The government has succeeded in achieving that goal but at the cost of stretching out the adjustment process in the economy over a longer period. And in due course, the exit strategy from the aberrant fiscal policy may be a difficult one to engineer. Many investors, particularly in the bond market, are already looking further ahead and sniffing the scent of possible trouble.
The scale of job losses in the US has been substantial and has occurred with great rapidity. Since the start of the recession, nearly all the employment gains in the previous expansion have already been wiped out, and the losses continue. What's more, the unemployment rate underestimates the extent of stress and under-employment in the economy.
There are hordes of discouraged workers who have dropped out of the labour force by giving up on searching. In addition, there are many employees who have been asked to take unpaid leave. These two categories do not show up in the official data releases that feature in headline news. Including them in the statistics would bump up the reported unemployment rate considerably.
Meanwhile, the length of time that people remain unemployed has increased. Worst of all, there will be a large number of unemployment-insurance recipients whose standard benefits will soon expire. If employment conditions do not improve, they will be left with reduced access to benefits and few prospects of getting a job.
At the same time, many state budgets are bleeding in a bright red colour, and some of them need hospitalisation. The states have been depleting the allocations they got from the federal government stimulus package at a rapid pace. But running a balanced budget in current circumstances would exacerbate the difficult economic conditions.
All the signs are that employment conditions will be slow to improve, which means that there will be rising political pressure on the government to bring in additional stimulus measures to relieve unemployment and to prevent the economy from sliding back into negative growth. Governments in other countries may also have to face up to demands for action.

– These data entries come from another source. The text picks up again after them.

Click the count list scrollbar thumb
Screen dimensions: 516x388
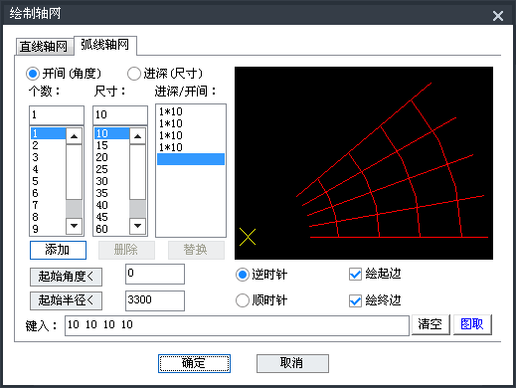pos(74,171)
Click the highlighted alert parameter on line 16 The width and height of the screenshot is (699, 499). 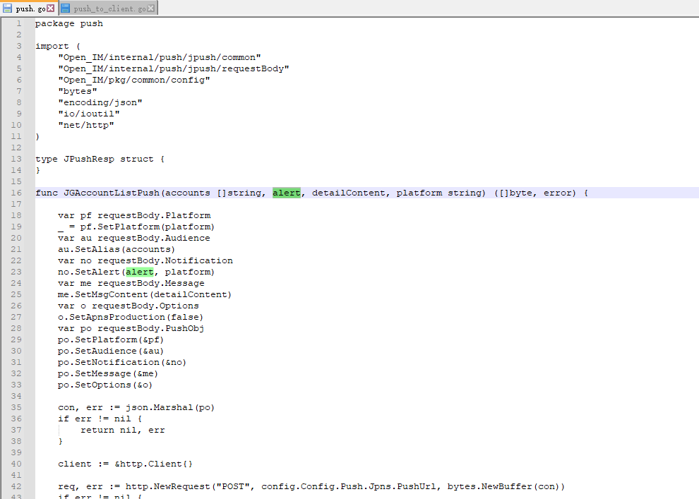pos(285,192)
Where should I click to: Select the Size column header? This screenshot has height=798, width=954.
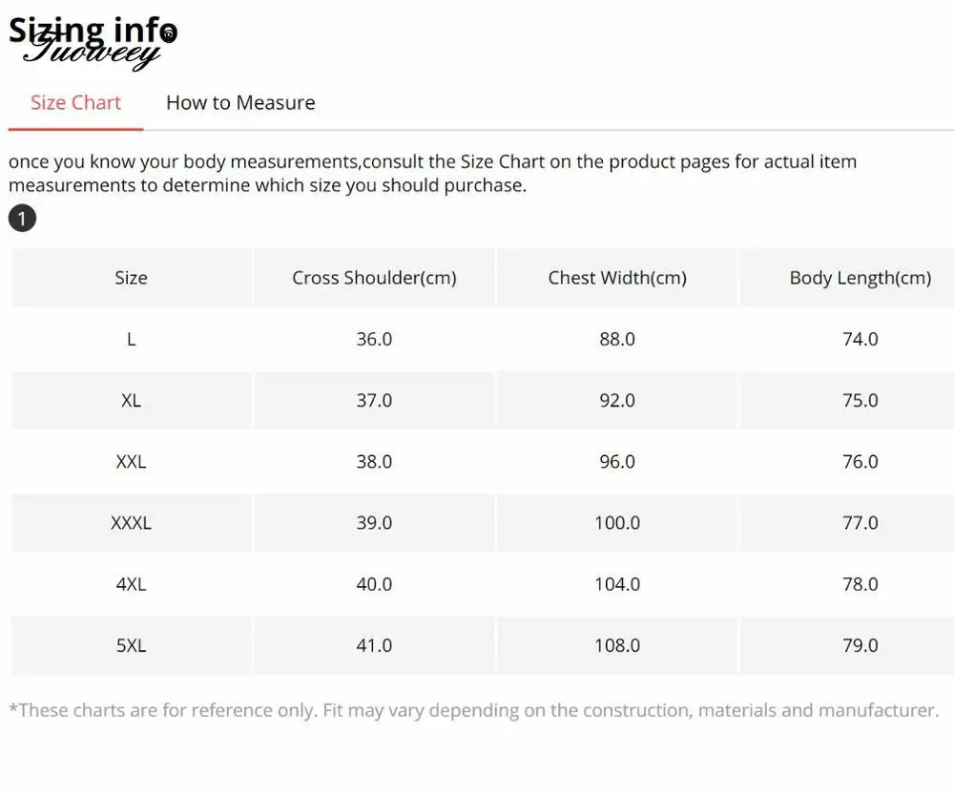pos(131,278)
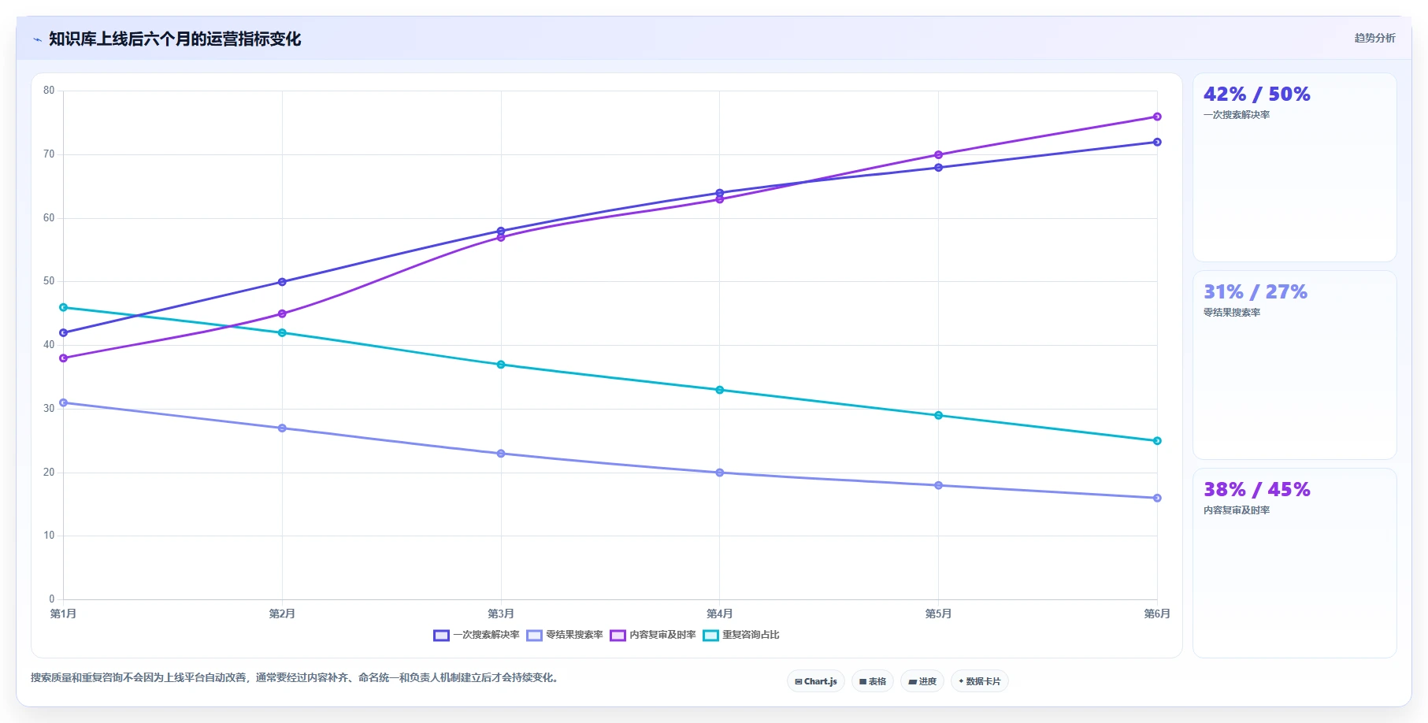Toggle the 重复咨询占比 legend entry

pyautogui.click(x=741, y=636)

As for monetary policy, any thought that the Fed is vigilant on inflation and ready to undo quantitative easing and raise interest rates in a proactive manner should be firmly dismissed. It is far more likely that they will wait long to ensure that the recovery is firmly entrenched before implementing tightening measures.
Fear of falling back into recession will ensure that expansionary monetary and fiscal policies will be maintained for a longer period than cautious policymaking would normally permit. This means that, in terms of policy trade-offs, authorities are willing to risk higher inflation.
Of course, they will be seeking justification and making the comforting argument that the output gap is so large that inflation is a distant and containable threat. Unfortunately, the severity of the recession has undoubtedly reduced capacity, which means that current estimates of the output gap are probably overestimating its size.